Additionally, I decline to make the respondent’s suspension retroactive to the effective date of the Rhode Island suspension because he failed to notify bar counsel or the board of the discipline against him, in violation of S.J.C. Rule 4:01, § 16(6). See Matter of Sheridan, 449 Mass. 1005, 1008 (2007), and cases cited.
Finally, I note that, in cases involving reciprocal discipline, it is the c6urt's usual practice to condition reinstatement in the Commonwealth upon prior reinstatement in the jurisdiction in which the discipline originated. See, e.g., Matter of Ritzo, 26 Mass. Att'y Discipline Rep. 5 55 (2010); Matter of Carey, 25 Mass. Att'y Discipline Rep. 89 (2009); Matter of Anderson, 23 Mass. Att'y Discipline Rep. 14 (2007). I impose such a condition here.

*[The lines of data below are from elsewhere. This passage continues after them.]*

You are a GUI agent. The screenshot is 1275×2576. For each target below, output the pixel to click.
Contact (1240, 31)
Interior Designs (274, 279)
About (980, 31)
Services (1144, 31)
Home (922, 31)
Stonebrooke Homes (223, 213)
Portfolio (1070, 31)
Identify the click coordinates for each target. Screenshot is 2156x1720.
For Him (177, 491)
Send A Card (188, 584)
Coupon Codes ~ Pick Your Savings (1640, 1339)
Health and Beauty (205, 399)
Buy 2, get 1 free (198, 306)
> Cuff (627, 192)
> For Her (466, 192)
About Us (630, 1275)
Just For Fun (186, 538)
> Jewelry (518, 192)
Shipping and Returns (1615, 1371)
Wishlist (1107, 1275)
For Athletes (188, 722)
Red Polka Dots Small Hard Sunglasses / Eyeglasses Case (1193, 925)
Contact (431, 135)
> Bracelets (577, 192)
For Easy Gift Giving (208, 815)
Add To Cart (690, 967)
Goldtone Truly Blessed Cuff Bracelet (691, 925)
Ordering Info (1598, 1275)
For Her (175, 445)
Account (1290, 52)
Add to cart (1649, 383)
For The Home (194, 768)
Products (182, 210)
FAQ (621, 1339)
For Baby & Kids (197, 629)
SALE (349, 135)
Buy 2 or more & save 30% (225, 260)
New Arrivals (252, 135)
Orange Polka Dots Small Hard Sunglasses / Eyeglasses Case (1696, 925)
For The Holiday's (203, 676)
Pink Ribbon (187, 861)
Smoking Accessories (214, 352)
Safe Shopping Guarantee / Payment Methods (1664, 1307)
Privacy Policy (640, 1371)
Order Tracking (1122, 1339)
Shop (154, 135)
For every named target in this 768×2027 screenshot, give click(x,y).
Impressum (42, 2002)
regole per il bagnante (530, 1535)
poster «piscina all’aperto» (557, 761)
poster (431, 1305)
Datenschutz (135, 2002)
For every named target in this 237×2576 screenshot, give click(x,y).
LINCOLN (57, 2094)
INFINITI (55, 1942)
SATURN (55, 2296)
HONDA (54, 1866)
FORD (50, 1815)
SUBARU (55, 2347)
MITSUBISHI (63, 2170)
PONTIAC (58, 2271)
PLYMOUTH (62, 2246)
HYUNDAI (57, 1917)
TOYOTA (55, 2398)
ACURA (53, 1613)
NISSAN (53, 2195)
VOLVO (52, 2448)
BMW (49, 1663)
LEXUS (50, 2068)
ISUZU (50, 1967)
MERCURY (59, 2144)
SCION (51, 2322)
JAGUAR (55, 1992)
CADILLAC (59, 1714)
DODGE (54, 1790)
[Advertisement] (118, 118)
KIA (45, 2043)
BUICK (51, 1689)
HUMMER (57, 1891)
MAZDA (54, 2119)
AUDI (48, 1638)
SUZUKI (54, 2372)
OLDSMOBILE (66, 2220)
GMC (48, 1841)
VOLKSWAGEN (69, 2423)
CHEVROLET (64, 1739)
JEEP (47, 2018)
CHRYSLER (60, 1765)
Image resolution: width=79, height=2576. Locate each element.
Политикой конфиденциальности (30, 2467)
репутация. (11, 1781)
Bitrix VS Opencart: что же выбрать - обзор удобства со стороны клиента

3. Disposition. An order shall enter suspending the respondent from the practice of law in the Commonwealth for a period of six months, with reinstatement conditioned upon the respondent's prior reinstatement in Rhode Island.
By the Court
Barbara A. Lenk
Associate Justice
Entered: December 28, 2011
1 Rhode Island Rule 1.3, entitled "Diligence," provides: "A lawyer shall act with reasonable diligence and promptness in representing a client."
2 Rhode Island Rule 1.4, entitled "Communication," requires, in pertinent part, a lawyer to "keep the client reasonably informed about the status of the matter" and "explain a matter to the extent reasonably necessary to permit the client to make informed decisions regarding the representation."